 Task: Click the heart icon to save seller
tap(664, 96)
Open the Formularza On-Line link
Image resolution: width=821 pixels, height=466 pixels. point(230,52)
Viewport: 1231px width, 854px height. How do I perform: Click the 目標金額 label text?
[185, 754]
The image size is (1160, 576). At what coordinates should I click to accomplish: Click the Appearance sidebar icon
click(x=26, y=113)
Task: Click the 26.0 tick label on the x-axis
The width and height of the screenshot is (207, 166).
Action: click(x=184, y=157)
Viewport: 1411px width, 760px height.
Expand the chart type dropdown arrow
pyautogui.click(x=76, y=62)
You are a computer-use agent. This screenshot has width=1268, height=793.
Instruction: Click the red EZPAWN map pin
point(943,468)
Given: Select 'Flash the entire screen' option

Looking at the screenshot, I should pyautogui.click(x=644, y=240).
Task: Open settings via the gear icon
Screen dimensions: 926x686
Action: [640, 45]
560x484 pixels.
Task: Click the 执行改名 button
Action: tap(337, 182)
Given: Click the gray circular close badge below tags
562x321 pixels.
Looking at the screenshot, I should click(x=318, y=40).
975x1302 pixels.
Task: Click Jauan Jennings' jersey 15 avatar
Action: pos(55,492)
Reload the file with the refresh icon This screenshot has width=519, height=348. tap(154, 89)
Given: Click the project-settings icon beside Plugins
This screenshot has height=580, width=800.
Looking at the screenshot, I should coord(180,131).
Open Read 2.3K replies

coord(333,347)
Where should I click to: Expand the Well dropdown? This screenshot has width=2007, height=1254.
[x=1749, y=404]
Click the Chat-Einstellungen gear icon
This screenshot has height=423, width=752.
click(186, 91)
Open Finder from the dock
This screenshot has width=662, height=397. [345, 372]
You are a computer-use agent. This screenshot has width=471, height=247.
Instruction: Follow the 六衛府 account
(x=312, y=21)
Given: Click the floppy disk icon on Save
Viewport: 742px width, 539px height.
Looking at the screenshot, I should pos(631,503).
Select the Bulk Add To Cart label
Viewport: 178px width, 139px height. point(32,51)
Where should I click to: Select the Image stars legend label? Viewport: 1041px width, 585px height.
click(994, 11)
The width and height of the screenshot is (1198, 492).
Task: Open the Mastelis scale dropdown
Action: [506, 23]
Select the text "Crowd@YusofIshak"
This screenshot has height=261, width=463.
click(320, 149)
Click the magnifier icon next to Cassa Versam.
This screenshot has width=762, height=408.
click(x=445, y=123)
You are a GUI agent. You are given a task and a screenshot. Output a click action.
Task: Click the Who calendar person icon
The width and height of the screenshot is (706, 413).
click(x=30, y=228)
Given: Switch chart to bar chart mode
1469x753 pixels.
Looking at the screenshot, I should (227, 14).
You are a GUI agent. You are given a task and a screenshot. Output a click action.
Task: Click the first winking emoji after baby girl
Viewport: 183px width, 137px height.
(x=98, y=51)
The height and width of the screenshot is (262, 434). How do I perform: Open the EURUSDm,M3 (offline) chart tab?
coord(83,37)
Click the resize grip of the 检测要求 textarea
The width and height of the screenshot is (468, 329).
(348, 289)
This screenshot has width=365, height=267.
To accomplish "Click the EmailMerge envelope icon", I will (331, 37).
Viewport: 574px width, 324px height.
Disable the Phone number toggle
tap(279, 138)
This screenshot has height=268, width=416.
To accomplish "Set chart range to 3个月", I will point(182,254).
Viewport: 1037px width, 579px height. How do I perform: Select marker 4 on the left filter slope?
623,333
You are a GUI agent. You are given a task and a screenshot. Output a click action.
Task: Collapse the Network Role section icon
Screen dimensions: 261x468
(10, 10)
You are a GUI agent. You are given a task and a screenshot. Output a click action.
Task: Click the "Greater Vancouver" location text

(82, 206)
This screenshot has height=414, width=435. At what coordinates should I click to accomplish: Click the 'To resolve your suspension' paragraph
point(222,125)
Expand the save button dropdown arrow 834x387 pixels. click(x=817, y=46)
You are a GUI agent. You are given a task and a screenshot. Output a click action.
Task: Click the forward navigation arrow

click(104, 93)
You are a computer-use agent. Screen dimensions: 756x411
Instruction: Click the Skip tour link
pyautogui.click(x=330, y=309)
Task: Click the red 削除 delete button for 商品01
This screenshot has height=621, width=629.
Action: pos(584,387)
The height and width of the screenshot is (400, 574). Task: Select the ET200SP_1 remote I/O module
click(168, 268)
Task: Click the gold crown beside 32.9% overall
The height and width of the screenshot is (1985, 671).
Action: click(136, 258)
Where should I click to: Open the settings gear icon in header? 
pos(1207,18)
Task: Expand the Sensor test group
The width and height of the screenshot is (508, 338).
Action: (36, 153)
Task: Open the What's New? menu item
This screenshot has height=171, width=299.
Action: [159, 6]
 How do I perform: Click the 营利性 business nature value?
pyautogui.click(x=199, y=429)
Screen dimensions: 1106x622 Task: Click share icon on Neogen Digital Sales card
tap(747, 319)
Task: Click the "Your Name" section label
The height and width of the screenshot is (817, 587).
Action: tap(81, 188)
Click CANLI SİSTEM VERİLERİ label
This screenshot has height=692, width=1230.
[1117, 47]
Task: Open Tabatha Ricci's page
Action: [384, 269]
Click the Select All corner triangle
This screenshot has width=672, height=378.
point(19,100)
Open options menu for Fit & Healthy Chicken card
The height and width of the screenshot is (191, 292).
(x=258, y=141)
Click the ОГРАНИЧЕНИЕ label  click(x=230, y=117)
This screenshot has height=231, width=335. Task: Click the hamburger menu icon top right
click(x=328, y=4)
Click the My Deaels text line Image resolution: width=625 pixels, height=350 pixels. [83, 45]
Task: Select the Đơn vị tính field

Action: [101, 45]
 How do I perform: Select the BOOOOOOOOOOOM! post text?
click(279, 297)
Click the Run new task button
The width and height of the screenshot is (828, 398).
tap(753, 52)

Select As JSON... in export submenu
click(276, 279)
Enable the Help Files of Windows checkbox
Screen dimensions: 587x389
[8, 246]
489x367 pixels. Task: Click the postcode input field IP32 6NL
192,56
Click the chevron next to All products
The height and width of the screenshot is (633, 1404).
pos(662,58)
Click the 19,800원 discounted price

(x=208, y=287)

##############################

### Prompt
Repeat the entries above verbatim, but only from the line that has "This screenshot has height=261, width=463." down to the line that has "Task: Click the Who calendar person icon", inclusive.

### Answer space
This screenshot has height=261, width=463.
click(320, 149)
Click the magnifier icon next to Cassa Versam.
This screenshot has width=762, height=408.
click(x=445, y=123)
You are a GUI agent. You are given a task and a screenshot. Output a click action.
Task: Click the Who calendar person icon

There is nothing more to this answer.